Mother Marianne Cope
deserves Catholic recognition

THE ISSUE

The Vatican has announced the beatification of Mother Marianne Cope, who cared for leprosy patients on Molokai.

MOTHER Marianne Cope, who succeeded Father Damien De Veuster as the guiding force in the spiritual and physical care of leprosy patients at Molokai's Kalaupapa settlement, has joined him on the road toward sainthood. The Vatican's recognition of their accomplishments, and what are deemed to have been the miracles that followed, bring overdue worldwide acclaim to these historic figures.

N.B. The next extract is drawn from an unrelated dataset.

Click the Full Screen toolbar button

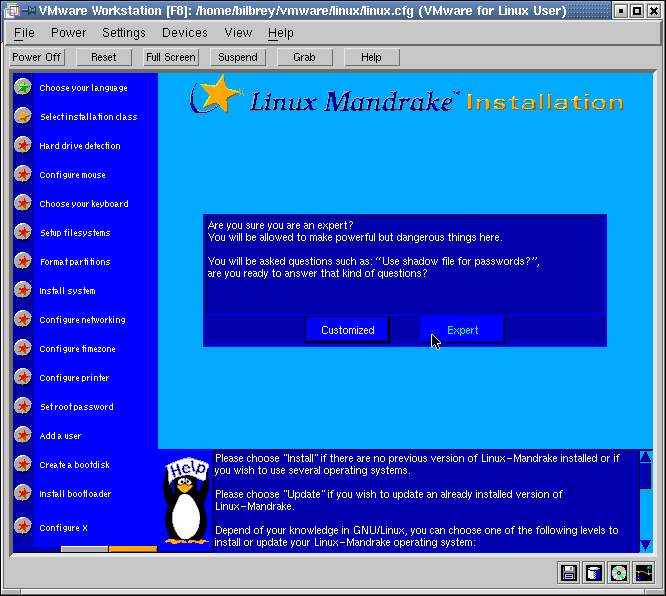(171, 57)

Recognition is not easily achieved in the ponderous bureaucracy of the Roman Catholic Church, which began consideration of Father Damien's sanctity in 1955. Damien, who began work at Kalaupapa in 1873, contracted leprosy in 1884 and died in 1989.

Pope Paul VI declared him "venerable," the first of three steps toward sainthood, in 1977. He was "beatified" in 1995, changing his title to Blessed Damien, after Pope John Paul II approved the 1895 cure of a French nun's intestinal issue as a miracle, following devotions asking for Damien's intercession.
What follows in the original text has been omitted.